*** Fragmento de lectura ***

Una idea muy arraigada a nivel social es que la genética condiciona el umbral de habilidad que se puede llegar a alcanzar, tal y como sugería mi amigo sobre la gran capacidad de Rafa Nadal. Esta intuición tan ligada al sentido común fue propuesta por Sir Francis Galton: el techo del logro es genético. La realidad es que esta hipótesis ha sido ampliamente refutada por la ciencia: nos estacamos lejos del máximo rendimiento en cualquier actividad en una zona de confort, en un punto en el que nos beneficiamos de lo aprendido, pero no generamos más conocimiento: el umbral OK. Salir de ella supondría dedicar un esfuerzo importante para una mejora que no consideramos significativa.
Suponer talento en alguien (por ejemplo, un padre por sus hijos) es una manera de conseguir que lo tenga. La profecía supone una cascada de esfuerzos para lo más difícil: la práctica. Estudios realizados con genios precoces, por ejemplo, de Chase y Simon con ajedrecistas, demuestran que todos habían completado previamente un mínimo de 10000 horas de entrenamiento. Normal que Sergio García sea tan gran jugador de golf, habiéndose criado como hijo del Caddy Master de un campo en Borriol.
La práctica y pasión por una actividad consigue que se establezcan patrones de aprendizaje, muy unidos a la complejidad estructurada innata del cerebro. El ajedrecista, ve todo ajedrez. El músico, música. Y para Jesulín de Ubrique, todo es “como el toro”.
¿Y qué ocurre con los adultos? ¿aún estamos a tiempo?…
Conceptos como la reutilización de circuitos cerebrales, la neuroplasticidad, la creación de nuevas neuronas (neurogénesis) y otros descubrimientos acerca del desarrollo de zonas cerebrales relacionadas con el aprendizaje de nuevas actividades en la etapa adulta, son ya reconocidos por la comunidad científica.
Aprendemos en la edad adulta a ver de forma distinta, por ejemplo, un médico una radiografía o un profesional de marketing que no ve anuncios en la televisión, sino mensaje, creatividad, segmento o posicionamiento. En este proceso resulta fundamental romper el umbral ok y llegar a obtener cotas mucho más altas de logro, invirtiendo tiempo (eso del que tanto carecemos en la edad adulta, y del que sí que disponemos en la infancia para aprender tareas mucho más complicadas como andar o correr) y esfuerzo en el mismo.

*** Datos en bruto ***

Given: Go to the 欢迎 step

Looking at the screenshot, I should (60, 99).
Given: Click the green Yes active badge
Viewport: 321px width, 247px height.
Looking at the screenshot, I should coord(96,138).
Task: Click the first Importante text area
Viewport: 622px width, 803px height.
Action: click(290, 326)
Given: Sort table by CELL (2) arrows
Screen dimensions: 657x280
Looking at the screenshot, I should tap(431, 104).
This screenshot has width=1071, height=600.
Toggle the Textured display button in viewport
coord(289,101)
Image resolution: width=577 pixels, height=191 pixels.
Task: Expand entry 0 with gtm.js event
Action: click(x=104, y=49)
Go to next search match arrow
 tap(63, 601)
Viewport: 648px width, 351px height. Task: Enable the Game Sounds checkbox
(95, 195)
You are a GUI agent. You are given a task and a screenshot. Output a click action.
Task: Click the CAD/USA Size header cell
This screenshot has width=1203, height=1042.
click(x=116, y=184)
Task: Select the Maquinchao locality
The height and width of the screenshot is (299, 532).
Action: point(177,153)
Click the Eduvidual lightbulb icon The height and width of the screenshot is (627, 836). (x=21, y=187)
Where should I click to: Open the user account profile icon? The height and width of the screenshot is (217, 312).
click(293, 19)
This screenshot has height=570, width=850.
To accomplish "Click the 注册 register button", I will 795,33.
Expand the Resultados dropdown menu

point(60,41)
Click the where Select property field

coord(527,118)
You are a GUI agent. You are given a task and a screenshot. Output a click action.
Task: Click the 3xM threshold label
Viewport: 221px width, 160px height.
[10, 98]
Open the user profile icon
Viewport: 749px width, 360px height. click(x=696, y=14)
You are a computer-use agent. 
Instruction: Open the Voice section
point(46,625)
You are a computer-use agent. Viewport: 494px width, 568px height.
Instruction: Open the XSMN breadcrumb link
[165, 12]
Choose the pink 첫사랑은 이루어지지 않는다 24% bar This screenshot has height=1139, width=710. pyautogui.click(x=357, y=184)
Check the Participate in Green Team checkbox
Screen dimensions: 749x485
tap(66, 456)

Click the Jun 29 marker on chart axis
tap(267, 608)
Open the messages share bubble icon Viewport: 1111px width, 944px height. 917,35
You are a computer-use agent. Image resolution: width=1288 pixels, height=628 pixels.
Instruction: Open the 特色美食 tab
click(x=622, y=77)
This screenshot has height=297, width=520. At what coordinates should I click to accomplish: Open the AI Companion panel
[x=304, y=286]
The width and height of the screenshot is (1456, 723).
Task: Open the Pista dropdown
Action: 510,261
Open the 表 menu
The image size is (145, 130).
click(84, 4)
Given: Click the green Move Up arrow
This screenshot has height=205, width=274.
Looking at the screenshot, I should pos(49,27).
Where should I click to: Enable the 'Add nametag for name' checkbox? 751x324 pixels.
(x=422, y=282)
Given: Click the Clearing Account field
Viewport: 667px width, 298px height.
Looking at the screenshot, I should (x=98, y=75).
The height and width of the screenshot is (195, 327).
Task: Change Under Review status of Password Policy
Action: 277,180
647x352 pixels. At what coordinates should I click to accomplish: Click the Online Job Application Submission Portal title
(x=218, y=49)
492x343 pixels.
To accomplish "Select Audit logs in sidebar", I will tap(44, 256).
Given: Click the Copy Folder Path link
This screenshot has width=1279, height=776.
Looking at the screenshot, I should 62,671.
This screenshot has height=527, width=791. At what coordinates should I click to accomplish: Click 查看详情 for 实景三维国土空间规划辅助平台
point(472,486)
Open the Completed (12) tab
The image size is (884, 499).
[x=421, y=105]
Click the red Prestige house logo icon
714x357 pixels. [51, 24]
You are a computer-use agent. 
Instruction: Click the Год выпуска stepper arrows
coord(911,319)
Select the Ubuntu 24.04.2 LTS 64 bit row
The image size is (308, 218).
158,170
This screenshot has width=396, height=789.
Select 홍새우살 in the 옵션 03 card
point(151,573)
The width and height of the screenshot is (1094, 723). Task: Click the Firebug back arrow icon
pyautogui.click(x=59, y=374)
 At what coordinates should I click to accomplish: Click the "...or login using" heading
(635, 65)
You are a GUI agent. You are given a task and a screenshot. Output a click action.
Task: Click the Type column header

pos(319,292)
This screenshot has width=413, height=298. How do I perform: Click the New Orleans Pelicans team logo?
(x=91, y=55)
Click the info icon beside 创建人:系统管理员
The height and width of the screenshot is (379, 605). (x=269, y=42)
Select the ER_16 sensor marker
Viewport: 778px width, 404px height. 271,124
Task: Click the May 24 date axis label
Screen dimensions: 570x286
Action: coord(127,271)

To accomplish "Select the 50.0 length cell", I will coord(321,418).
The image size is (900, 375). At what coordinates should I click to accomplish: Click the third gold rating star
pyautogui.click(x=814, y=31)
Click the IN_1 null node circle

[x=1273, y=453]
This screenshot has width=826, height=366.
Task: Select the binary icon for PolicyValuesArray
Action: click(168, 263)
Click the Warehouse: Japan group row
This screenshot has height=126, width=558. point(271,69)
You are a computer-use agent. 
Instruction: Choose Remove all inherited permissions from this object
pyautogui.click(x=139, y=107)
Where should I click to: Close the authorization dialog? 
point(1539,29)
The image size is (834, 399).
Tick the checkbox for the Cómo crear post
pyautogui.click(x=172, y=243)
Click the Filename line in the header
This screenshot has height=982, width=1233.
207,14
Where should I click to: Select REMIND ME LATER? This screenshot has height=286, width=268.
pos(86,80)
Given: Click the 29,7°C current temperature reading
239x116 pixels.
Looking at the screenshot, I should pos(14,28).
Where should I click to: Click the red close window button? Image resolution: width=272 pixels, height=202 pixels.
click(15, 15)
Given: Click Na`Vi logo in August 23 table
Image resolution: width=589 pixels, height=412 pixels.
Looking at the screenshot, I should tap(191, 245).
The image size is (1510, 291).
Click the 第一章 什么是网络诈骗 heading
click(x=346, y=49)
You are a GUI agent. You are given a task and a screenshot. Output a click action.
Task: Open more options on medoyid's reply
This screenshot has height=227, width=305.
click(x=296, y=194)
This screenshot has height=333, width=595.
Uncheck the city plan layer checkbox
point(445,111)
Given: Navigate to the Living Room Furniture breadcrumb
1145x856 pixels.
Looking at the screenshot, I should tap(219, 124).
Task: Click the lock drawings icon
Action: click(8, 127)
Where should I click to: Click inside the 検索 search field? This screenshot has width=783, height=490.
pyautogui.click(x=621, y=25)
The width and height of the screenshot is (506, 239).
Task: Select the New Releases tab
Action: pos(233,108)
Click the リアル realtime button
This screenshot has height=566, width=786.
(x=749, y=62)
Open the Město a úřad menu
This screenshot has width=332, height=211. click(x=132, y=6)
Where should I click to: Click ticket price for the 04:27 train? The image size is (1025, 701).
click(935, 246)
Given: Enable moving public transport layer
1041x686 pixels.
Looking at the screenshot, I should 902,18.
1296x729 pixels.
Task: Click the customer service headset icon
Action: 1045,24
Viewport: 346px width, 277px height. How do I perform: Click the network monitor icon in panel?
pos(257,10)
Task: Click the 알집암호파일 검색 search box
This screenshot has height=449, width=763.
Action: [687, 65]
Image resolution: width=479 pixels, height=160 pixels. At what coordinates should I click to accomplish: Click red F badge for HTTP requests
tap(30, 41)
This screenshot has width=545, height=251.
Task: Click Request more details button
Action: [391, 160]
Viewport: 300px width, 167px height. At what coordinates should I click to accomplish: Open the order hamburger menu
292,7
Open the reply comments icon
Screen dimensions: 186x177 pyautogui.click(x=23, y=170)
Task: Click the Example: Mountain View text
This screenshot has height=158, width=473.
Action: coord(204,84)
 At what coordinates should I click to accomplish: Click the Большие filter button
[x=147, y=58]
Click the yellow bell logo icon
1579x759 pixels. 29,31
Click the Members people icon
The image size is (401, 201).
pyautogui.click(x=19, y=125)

***

Extrae literalmente del texto sobre el talento y la práctica todo lo que va desde "Aprendemos en la" hasta "en el mismo.".

*Solución escrita*.
Aprendemos en la edad adulta a ver de forma distinta, por ejemplo, un médico una radiografía o un profesional de marketing que no ve anuncios en la televisión, sino mensaje, creatividad, segmento o posicionamiento. En este proceso resulta fundamental romper el umbral ok y llegar a obtener cotas mucho más altas de logro, invirtiendo tiempo (eso del que tanto carecemos en la edad adulta, y del que sí que disponemos en la infancia para aprender tareas mucho más complicadas como andar o correr) y esfuerzo en el mismo.